** What you will do **
Every entry needs to be reproduced exactly.
BEGIN Dataset records
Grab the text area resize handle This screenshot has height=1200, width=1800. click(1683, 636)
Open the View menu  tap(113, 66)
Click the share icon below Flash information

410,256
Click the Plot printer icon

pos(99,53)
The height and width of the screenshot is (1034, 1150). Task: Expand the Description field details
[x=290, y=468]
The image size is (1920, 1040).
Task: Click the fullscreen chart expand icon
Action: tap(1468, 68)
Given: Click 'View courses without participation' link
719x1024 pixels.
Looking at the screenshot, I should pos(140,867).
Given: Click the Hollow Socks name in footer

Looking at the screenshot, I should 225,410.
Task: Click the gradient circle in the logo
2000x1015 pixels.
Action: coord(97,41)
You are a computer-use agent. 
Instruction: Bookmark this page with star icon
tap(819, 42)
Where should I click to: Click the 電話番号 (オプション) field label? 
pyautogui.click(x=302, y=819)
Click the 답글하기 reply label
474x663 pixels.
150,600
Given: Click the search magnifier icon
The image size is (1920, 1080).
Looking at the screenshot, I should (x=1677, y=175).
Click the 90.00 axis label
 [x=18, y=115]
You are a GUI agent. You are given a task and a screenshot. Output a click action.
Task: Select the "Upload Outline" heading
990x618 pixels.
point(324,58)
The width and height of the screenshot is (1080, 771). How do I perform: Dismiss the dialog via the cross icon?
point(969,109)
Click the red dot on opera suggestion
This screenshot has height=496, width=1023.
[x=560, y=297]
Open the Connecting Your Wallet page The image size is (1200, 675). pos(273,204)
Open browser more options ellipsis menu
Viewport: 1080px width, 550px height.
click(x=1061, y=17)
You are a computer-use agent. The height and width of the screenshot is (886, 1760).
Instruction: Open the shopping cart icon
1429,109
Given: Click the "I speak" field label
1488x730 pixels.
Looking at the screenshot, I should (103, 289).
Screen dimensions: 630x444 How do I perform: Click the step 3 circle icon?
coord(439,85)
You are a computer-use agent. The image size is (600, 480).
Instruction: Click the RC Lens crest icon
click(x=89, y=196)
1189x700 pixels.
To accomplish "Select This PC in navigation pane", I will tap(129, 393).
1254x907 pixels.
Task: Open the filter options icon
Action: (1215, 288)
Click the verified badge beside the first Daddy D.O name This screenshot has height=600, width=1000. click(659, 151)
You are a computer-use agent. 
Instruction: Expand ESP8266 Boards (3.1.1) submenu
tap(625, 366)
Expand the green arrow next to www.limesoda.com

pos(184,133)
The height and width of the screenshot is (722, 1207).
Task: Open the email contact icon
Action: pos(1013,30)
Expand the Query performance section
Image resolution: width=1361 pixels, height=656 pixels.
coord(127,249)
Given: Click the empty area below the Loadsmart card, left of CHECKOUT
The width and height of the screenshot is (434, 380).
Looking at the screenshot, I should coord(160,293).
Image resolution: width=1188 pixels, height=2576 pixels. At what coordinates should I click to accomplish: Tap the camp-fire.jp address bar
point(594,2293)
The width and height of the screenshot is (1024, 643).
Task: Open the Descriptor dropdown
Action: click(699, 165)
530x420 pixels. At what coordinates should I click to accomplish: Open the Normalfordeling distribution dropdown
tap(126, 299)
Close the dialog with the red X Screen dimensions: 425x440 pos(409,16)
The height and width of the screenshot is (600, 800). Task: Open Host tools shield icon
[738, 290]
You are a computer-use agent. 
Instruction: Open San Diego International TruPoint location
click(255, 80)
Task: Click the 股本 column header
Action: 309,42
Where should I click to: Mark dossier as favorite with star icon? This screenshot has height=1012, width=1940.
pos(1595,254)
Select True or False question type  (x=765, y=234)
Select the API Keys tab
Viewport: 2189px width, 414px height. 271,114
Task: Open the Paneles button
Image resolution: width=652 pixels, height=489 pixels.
END Dataset records
** Task result **
Grab the text area resize handle This screenshot has height=1200, width=1800. click(1683, 636)
Open the View menu  tap(113, 66)
Click the share icon below Flash information

410,256
Click the Plot printer icon

pos(99,53)
The height and width of the screenshot is (1034, 1150). Task: Expand the Description field details
[x=290, y=468]
The image size is (1920, 1040).
Task: Click the fullscreen chart expand icon
Action: tap(1468, 68)
Given: Click 'View courses without participation' link
719x1024 pixels.
Looking at the screenshot, I should pos(140,867).
Given: Click the Hollow Socks name in footer

Looking at the screenshot, I should 225,410.
Task: Click the gradient circle in the logo
2000x1015 pixels.
Action: coord(97,41)
You are a computer-use agent. 
Instruction: Bookmark this page with star icon
tap(819, 42)
Where should I click to: Click the 電話番号 (オプション) field label? 
pyautogui.click(x=302, y=819)
Click the 답글하기 reply label
474x663 pixels.
150,600
Given: Click the search magnifier icon
The image size is (1920, 1080).
Looking at the screenshot, I should (x=1677, y=175).
Click the 90.00 axis label
 [x=18, y=115]
You are a GUI agent. You are given a task and a screenshot. Output a click action.
Task: Select the "Upload Outline" heading
990x618 pixels.
point(324,58)
The width and height of the screenshot is (1080, 771). How do I perform: Dismiss the dialog via the cross icon?
point(969,109)
Click the red dot on opera suggestion
This screenshot has height=496, width=1023.
[x=560, y=297]
Open the Connecting Your Wallet page The image size is (1200, 675). pos(273,204)
Open browser more options ellipsis menu
Viewport: 1080px width, 550px height.
click(x=1061, y=17)
You are a computer-use agent. The height and width of the screenshot is (886, 1760).
Instruction: Open the shopping cart icon
1429,109
Given: Click the "I speak" field label
1488x730 pixels.
Looking at the screenshot, I should (103, 289).
Screen dimensions: 630x444 How do I perform: Click the step 3 circle icon?
coord(439,85)
You are a computer-use agent. The image size is (600, 480).
Instruction: Click the RC Lens crest icon
click(x=89, y=196)
1189x700 pixels.
To accomplish "Select This PC in navigation pane", I will tap(129, 393).
1254x907 pixels.
Task: Open the filter options icon
Action: (1215, 288)
Click the verified badge beside the first Daddy D.O name This screenshot has height=600, width=1000. click(659, 151)
You are a computer-use agent. 
Instruction: Expand ESP8266 Boards (3.1.1) submenu
tap(625, 366)
Expand the green arrow next to www.limesoda.com

pos(184,133)
The height and width of the screenshot is (722, 1207).
Task: Open the email contact icon
Action: pos(1013,30)
Expand the Query performance section
Image resolution: width=1361 pixels, height=656 pixels.
coord(127,249)
Given: Click the empty area below the Loadsmart card, left of CHECKOUT
The width and height of the screenshot is (434, 380).
Looking at the screenshot, I should coord(160,293).
Image resolution: width=1188 pixels, height=2576 pixels. At what coordinates should I click to accomplish: Tap the camp-fire.jp address bar
point(594,2293)
The width and height of the screenshot is (1024, 643).
Task: Open the Descriptor dropdown
Action: click(699, 165)
530x420 pixels. At what coordinates should I click to accomplish: Open the Normalfordeling distribution dropdown
tap(126, 299)
Close the dialog with the red X Screen dimensions: 425x440 pos(409,16)
The height and width of the screenshot is (600, 800). Task: Open Host tools shield icon
[738, 290]
You are a computer-use agent. 
Instruction: Open San Diego International TruPoint location
click(255, 80)
Task: Click the 股本 column header
Action: 309,42
Where should I click to: Mark dossier as favorite with star icon? This screenshot has height=1012, width=1940.
pos(1595,254)
Select True or False question type  (x=765, y=234)
Select the API Keys tab
Viewport: 2189px width, 414px height. 271,114
Task: Open the Paneles button
Image resolution: width=652 pixels, height=489 pixels.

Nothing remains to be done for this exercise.